Experience and planning help ESPN meet special challenges covering Australian Open

ESPN was out in full force for its 26th consecutive year covering the Australian Open: 253 technical and production personnel on hand at Melbourne Park.

Tennis’s first major of the year always presents unique challenges for ESPN — most notably, the extreme distance and time difference (16 hours) between Melbourne and ESPN headquarters in Bristol, CT.

“The time difference between Bristol and Melbourne is one of the challenges, and the distance also makes it challenging from a transmission, planning, and delivery side,” said Dennis Cleary, director, remote production operations. “However, the years of experience working this event from our operations teams both in Australia and in Bristol helps alleviate some of these challenges.”

ESPN used cabin space provided by Tennis Australia for four control rooms for ESPN’s primetime production, ITV (the six-screen mosaic on DirecTV), ESPN International, and Tennis Channel. Gearhouse Broadcast once again provided technical facilities for Tennis Australia’s host broadcast — as it did for ESPN’s host- and domestic-feed operations at the US Open.
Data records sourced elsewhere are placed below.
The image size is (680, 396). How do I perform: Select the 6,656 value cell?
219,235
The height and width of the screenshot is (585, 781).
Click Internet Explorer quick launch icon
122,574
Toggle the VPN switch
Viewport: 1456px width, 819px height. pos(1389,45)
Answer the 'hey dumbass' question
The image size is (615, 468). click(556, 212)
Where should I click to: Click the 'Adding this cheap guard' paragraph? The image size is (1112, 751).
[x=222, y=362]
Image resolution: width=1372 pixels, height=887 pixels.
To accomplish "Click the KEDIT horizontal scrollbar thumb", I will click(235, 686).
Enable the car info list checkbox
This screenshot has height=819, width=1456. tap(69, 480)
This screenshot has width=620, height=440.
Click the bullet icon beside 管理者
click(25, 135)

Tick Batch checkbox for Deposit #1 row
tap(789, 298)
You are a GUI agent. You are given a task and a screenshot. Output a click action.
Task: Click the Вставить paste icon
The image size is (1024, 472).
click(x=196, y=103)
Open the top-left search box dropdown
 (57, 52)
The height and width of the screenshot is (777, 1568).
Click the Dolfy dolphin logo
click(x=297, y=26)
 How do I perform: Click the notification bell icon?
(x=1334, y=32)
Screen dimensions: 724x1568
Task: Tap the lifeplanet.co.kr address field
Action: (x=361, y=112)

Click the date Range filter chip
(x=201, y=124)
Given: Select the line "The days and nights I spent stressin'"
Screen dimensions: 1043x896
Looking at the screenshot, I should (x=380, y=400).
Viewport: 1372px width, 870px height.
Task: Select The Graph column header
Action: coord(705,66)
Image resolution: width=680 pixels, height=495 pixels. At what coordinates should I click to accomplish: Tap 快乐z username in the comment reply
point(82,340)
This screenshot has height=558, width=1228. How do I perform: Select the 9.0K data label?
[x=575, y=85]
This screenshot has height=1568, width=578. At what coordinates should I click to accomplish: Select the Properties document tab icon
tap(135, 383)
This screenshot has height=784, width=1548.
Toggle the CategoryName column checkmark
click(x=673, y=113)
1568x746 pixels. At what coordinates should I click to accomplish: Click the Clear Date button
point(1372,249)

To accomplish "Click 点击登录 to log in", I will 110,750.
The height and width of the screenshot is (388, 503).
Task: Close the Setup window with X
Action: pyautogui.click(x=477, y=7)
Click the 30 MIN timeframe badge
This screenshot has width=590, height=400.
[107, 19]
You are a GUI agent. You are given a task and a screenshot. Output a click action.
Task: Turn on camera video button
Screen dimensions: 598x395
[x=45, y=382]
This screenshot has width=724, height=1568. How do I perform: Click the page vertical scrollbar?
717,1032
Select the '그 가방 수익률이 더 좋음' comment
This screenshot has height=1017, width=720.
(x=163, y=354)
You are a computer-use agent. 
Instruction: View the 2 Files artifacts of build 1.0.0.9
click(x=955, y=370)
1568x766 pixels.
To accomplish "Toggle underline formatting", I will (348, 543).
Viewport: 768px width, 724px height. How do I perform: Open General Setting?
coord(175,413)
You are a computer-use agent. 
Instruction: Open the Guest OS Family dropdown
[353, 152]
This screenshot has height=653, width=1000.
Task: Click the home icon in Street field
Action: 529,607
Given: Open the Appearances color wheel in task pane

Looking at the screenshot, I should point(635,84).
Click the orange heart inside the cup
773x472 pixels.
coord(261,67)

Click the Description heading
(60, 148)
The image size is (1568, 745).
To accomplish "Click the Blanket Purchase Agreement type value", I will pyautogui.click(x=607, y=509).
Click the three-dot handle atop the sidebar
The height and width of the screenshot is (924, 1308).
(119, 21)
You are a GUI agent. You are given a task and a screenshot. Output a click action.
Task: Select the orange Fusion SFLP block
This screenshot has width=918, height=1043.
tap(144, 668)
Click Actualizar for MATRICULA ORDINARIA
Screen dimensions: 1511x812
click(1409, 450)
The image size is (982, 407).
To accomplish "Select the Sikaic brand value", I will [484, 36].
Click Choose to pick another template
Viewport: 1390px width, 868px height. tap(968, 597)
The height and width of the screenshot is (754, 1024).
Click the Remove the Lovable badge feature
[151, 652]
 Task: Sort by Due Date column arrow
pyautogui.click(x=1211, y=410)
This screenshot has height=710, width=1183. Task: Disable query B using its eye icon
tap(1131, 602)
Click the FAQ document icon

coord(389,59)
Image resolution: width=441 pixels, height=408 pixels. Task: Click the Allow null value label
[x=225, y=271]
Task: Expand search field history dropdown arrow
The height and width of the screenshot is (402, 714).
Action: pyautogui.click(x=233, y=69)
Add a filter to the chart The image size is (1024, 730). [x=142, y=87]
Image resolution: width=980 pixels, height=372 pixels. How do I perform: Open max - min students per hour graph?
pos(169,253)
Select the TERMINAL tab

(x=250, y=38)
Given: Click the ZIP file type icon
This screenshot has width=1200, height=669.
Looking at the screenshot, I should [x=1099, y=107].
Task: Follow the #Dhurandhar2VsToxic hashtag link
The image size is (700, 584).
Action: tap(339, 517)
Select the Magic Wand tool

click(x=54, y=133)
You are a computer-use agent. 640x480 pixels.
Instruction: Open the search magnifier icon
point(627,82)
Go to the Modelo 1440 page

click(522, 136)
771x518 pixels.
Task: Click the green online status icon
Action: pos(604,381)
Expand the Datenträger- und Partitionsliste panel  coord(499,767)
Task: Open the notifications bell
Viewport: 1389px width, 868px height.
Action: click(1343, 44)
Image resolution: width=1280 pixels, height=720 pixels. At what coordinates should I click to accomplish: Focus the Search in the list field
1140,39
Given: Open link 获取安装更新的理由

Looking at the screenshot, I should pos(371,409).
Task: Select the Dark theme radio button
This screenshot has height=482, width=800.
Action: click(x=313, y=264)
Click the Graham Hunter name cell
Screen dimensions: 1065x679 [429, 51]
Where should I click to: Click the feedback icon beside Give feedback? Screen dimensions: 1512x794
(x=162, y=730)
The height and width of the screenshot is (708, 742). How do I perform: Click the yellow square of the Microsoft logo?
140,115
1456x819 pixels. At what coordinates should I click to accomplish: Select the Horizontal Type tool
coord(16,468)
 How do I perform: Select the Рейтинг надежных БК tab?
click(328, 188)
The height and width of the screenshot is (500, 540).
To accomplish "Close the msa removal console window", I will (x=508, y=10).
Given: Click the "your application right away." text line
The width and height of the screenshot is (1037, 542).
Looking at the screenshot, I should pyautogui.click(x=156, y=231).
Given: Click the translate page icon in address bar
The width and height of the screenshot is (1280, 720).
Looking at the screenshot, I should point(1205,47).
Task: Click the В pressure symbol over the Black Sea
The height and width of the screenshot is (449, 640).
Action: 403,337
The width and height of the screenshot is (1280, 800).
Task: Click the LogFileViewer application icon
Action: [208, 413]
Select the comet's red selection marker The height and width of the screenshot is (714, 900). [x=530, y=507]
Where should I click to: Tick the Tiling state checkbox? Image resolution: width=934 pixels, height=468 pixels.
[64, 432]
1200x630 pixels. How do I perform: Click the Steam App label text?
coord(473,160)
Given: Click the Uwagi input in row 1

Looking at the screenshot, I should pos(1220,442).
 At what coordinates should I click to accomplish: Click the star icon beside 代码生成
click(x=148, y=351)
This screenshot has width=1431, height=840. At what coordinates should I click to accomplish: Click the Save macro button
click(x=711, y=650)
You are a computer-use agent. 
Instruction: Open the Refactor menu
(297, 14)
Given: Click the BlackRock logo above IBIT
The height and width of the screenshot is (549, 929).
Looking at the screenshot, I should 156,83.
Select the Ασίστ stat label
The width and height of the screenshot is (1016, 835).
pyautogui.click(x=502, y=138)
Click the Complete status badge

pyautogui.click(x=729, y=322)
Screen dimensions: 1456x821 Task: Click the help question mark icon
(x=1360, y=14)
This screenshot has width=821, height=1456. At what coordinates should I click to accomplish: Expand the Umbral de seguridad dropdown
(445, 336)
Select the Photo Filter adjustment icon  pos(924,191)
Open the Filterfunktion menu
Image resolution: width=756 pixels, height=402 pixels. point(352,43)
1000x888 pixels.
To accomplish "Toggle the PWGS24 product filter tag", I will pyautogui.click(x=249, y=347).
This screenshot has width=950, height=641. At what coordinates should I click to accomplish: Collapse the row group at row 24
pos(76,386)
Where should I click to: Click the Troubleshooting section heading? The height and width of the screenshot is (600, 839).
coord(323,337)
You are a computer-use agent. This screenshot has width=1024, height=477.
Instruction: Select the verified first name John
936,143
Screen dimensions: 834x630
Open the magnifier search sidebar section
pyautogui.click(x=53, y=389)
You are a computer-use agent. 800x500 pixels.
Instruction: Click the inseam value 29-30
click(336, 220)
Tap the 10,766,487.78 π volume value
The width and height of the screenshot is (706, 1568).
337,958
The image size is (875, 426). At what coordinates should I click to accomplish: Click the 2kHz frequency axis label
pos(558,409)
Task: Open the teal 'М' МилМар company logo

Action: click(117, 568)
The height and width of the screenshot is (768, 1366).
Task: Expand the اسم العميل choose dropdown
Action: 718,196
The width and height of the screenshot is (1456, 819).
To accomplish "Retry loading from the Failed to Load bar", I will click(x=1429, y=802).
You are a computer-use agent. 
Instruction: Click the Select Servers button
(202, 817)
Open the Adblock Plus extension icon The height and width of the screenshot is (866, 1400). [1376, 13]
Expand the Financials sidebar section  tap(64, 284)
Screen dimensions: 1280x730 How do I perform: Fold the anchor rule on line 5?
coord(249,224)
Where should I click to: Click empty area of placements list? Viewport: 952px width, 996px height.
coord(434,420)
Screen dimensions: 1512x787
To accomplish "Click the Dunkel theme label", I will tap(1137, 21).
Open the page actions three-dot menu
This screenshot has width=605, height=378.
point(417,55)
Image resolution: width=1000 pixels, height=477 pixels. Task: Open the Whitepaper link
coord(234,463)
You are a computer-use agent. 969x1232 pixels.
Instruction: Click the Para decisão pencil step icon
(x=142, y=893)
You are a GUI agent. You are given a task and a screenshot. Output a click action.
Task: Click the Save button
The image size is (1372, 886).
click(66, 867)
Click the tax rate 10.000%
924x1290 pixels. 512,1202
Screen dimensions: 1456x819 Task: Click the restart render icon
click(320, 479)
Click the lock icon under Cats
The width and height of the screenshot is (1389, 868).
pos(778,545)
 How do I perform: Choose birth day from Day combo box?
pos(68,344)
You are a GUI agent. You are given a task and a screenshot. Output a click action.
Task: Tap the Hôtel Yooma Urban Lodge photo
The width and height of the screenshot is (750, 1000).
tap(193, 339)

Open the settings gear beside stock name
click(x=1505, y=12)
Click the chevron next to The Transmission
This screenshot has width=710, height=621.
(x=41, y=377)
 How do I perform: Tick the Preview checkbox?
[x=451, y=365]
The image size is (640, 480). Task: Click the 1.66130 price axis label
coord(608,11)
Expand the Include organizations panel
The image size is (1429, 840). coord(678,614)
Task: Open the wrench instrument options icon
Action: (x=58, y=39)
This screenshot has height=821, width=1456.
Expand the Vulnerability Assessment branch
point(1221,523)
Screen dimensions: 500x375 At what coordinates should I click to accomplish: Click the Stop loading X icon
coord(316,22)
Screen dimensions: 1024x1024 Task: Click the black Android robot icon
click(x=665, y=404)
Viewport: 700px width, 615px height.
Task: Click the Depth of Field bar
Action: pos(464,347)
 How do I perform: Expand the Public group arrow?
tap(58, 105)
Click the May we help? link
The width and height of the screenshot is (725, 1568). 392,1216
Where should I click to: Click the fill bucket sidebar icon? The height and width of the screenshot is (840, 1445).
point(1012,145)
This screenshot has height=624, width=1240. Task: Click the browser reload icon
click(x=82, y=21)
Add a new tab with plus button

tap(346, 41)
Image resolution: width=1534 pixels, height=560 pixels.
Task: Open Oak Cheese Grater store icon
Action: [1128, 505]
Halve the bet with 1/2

As usual, ESPN selected an assortment of feeds from Tennis Australia and produced its domestic, international, and ITV broadcasts around those host feeds. Individual court feeds were also transmitted to Bristol for digital distribution.

“Having a single vendor in Gearhouse providing ESPN technical facilities and Tennis Australia host-broadcast facilities does provide efficiencies with onsite resources and engineering support,” noted Cleary.

In the first 10 days of the Australian Open, late-running matches extended ESPN’s live coverage by 15% over what had been scheduled

Given the more than 16,000 miles between Melbourne and Bristol, ESPN had to deal with a 115-ms delay for communications and two seconds for video over fibre. In addition, the distance meant that ESPN’s operations team had to be extra careful to ensure that all equipment was shipped on time.

“While planning for the tournament,” Cleary explained, “we need to make sure we have all of our shipments in line and in the hands of our vendor early so they can all arrive on time in Australia. If equipment breaks or something is forgotten, it is not easy to get something shipped from the US overnight.”

ESPN’s studio set in Melbourne was once again located on the gantry overlooking Garden Square. As for highlights of match coverage, ESPN again had access to Tennis Australia’s NetCam at Rod Laver, Margaret Court, and Melbourne arenas. A Spidercam wired aerial system was also deployed at Rod Laver Arena.

This year’s operation was led by manager Joalin Goff, senior operations coordinator Antonio Demasi, senior remote operations specialist Steve Raymond, remote operations specialist Sam Olsen, and senior operations producer Joa O’Connor — all of whom were onsite for a total of 27 days by the time the tournament concluded on Sunday.

“Over the past years,” said Cleary, “ESPN has continued to work with all of our vendors and production to find efficiencies while increasing the amount of content we produce and distribute across all of our platforms. I am very proud of our onsite operations team. Planning for the Australian Open, French Open, Wimbledon, and the US Open is a year-round commitment.”

ESPN’s production and operations teams worked as hard as ever in Melbourne, televising 110 hours of live coverage during the tournament’s first 10 days. Thanks to long-running matches’ extending the telecast windows into the morning hours, that coverage was 15% over the 95.5 hours scheduled. The teams’ efforts paid off: the audience for ESPN overnight live telecasts through the first 10 days was up 35% from a year ago, averaging 335,000 viewers vs. 249,000 in 2018.